俺はルーナの膝に甘えていた様子を思い返し、母を追慕しているのかと思ったが・・・。
「違うわ」
「え?」
「確かに遺品ではあるけれど、母は司の思う様な最期を迎えてはいないのよ」
「じゃあ・・・」
「母は殺されたのよ」
「・・・っ」
「アルヒミー・・・、兄に・・・、ね」
「な⁈」
フェルトの告げて来た事実は、会談の場でのアルヒミーを思い返させ・・・。
(其れで、心臓と・・・)
去り際にアルヒミーの告げて来た、奇怪な発言を思い出し、今やっと其の意味を理解出来た。
「何故、そんな事を?」
フェルト曰く、母は優秀な研究者という事だったし、其の母をアルヒミーが殺す理由が分からなかった。
「実の息子なんだろ?」
「ええ、勿論。母とアルヒミー、私も血は繋がっているわ」
「其れなら、尚更・・・」
「母は、人工魔石の作製には反対していたのよ」
「・・・」
フェルトも言っていたが、其の素材を知った今なら理解出来る。
(俺だって大した倫理観は無いが、流石に人の命と利便性は天秤には掛けれない)
「母は優れた研究者であり、絶大な魔力を持つ魔導師でもあったのよ」
「そうだったのか」
「其れもあって人工魔石の素材としては、最上級なものだったの」
「じゃあ・・・」
「ええ。人工魔石の等級は、心臓の持ち主の魔力量で決まるわ」
其れでアルヒミーの奴は、俺の心臓を・・・。
「あれ?」
「ふふ、どうしたの?」
「どうしたのって、お前・・・」
俺が問いたい事など、フェルトは読んでいるのだろう。
やっと、少しいつもの調子に戻り、口元に笑みを浮かべながら、鉄格子の向こうから俺を覗き込んで来た。

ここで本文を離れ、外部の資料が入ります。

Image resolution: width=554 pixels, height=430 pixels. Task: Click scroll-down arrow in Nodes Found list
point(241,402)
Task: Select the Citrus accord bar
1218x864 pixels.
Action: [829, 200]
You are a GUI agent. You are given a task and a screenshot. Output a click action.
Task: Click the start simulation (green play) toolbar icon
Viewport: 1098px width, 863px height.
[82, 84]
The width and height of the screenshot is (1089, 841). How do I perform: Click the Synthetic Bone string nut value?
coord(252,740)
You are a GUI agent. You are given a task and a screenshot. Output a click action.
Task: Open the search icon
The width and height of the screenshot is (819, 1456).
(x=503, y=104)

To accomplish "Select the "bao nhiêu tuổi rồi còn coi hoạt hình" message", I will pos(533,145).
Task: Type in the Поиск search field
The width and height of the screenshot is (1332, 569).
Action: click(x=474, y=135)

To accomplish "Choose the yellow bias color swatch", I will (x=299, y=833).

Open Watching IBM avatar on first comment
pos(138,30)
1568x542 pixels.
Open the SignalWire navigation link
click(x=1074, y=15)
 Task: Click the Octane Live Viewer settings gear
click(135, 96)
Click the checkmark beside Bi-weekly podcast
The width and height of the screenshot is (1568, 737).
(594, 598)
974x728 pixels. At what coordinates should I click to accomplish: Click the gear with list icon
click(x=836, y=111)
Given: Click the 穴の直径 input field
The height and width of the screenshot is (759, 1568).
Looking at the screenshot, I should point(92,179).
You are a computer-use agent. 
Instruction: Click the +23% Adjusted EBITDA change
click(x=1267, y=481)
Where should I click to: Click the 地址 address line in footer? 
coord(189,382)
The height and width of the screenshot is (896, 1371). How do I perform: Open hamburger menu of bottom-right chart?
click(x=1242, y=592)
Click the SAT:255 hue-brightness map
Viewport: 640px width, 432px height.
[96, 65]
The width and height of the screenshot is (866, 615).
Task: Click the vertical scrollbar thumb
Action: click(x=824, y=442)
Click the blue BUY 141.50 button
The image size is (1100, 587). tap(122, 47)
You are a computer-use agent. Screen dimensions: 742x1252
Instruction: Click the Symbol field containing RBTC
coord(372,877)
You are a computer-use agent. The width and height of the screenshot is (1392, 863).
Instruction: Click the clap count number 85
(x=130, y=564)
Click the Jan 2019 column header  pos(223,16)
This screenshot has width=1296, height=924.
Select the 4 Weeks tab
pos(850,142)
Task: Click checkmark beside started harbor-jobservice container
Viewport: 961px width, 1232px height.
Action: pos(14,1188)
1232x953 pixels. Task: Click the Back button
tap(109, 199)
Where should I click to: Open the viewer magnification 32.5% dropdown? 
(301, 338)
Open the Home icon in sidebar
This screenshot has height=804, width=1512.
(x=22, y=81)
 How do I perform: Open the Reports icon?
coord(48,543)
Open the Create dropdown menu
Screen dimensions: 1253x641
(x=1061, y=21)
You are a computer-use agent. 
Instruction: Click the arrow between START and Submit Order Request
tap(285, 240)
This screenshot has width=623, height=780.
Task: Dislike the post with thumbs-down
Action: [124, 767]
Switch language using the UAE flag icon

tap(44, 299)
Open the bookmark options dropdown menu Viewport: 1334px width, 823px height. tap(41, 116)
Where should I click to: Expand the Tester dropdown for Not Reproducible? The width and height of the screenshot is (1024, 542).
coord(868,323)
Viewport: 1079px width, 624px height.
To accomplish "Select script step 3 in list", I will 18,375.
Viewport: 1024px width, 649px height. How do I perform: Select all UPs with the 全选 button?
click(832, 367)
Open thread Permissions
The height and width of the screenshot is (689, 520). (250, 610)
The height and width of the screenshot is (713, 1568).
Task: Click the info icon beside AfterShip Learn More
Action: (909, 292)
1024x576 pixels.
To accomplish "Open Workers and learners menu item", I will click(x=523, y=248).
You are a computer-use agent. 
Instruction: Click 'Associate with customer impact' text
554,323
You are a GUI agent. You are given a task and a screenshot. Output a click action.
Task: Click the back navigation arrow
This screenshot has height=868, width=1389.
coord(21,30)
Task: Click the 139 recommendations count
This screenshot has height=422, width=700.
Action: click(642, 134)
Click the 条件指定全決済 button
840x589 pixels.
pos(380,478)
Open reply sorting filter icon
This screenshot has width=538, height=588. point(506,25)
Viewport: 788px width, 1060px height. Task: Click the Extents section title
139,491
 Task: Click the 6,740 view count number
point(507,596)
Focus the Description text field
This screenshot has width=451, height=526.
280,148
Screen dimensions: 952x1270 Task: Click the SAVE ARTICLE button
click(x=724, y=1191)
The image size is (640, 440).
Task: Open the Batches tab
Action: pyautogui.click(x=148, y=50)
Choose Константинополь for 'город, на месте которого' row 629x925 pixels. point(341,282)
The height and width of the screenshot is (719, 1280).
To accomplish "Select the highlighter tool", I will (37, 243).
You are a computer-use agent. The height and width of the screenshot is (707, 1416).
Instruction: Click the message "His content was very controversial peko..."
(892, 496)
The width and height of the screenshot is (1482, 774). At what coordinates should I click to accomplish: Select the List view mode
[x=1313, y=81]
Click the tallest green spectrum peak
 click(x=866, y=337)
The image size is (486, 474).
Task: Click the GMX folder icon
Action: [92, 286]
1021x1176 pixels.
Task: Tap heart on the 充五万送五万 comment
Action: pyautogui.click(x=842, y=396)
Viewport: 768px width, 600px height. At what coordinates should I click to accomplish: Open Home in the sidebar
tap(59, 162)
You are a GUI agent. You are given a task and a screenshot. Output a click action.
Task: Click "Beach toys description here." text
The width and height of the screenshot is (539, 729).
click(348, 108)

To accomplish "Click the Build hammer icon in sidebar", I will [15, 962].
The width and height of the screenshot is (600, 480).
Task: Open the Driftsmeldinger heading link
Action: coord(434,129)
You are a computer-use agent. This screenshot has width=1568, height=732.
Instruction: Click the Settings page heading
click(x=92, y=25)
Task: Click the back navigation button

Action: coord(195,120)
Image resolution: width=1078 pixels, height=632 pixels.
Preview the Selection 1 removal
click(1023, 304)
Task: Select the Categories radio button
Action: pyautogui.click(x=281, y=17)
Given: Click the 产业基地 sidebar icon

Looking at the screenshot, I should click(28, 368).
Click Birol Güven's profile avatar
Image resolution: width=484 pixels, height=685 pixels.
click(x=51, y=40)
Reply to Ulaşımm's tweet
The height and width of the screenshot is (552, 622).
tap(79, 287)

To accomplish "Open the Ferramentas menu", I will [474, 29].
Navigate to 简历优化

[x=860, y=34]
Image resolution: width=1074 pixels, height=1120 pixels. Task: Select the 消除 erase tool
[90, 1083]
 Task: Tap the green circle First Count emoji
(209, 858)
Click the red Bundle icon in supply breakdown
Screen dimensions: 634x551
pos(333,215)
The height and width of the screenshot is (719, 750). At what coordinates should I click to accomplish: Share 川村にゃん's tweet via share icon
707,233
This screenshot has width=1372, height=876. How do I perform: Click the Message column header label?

「アルヒミーはフェルトの心臓を狙っているみたいだったが・・・?」
「ええ、そうね」
「魔法は使えないんじゃ?」
「ふふふ、魔流脈が弱いとは言ったけれど、魔力が少ないと言った覚えは無いわよ」
「・・・」
「ふふふ」
揶揄う様な笑みを浮かべるフェルトを、瞳に魔力を流し見つめる。
(そんな、強力な魔力は感じないが?)
「無駄よ」
「え?」
「私は子供の頃、母から必要以上の魔力を全身に流さない為に、特殊な手術を受けているから」
「其れって・・・」
「魔流脈に障害が出てしまったから、自らの魔力で自身を滅ぼさない為によ」
「・・・」
「母も責任を感じていたのでしょうね」
「え?」
「私は生まれつき魔流脈が弱かった訳では無いから」
「でも・・・?」
「ふふ、嘘よ」
「・・・っ‼︎お前・・・」
「あら、う・・・、そ。此れで良かったかしら?」
「・・・」
全く悪びれた様子も無く、溜めを作り偽りだった事を告げて来たフェルト。
「まぁ、今はそんな事を詰めてる場合じゃないしな」
「ふふふ、素敵よ」
「それで?」
「何かしら?」
「どうして、障害を負う事になったんだ?」
「其れは、司が知りたい事にも繋がっているわ」
「俺の?」
「ええ」
「其れって・・・」
「私の障害は幼い頃に、ザックシールに伝わる秘術を会得した時の代償だから」
「・・・っ⁈」
「司は此れを探しているのでしょう?」
秘術を会得した、そう告げて来たフェルト。
フェルトは自身の胸を指で指しながら、其れが自分の中に有る事を示したのだった。